Alternatively, the government could target higher earners. Adding 1p to the higher and additional rates of income tax is another possibility. HMRC data suggests a 1p rise on the higher rate would generate an extra £1.6bn in 2026/27. A person earning £55,000 would pay an extra £47 a year, while someone on £75,000 would see a £247 increase.
The most impactful measure for many would be increasing all income tax rates by one percentage point. This combined approach would yield almost £11bn a year by 2029–30. For an individual, the cost would be significant: someone earning £35,000 would pay £224 more, a person on £55,000 would face a £424 increase, and an individual with a £75,000 income would be hit with a maximum £624 extra per year.
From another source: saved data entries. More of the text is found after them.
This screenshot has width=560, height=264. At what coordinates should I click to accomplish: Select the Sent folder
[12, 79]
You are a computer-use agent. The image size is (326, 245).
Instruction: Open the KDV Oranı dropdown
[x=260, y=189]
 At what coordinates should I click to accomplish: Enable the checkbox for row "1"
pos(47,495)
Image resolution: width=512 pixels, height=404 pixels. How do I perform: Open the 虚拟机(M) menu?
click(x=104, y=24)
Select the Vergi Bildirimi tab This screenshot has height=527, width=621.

Stealth Taxes and Pensioner Impact
Another strategy involves a 'two up, two down' approach, where income tax rates are increased while National Insurance rates are lowered. Tom Selby of AJ Bell notes this would allow the government to 'claim to be protecting the pay packets of working people,' but it would disproportionately affect retirees. A pensioner with a £35,000 taxable income would face a tax hike of almost £450.
A more stealthy option is to extend the current freeze on tax thresholds by another two years. As Ade Babatunde from Rathbones explains, this is 'taxation by stealth: the rates stay the same, but a bigger slice of your pay disappears into the taxman’s coffers' as inflation pushes salaries into higher tax brackets.
With the Autumn Budget announcement scheduled for November 26, UK households are bracing for potential changes that could directly impact their finances. The Chancellor's final decisions will reveal the government's chosen path for navigating the nation's economic challenges.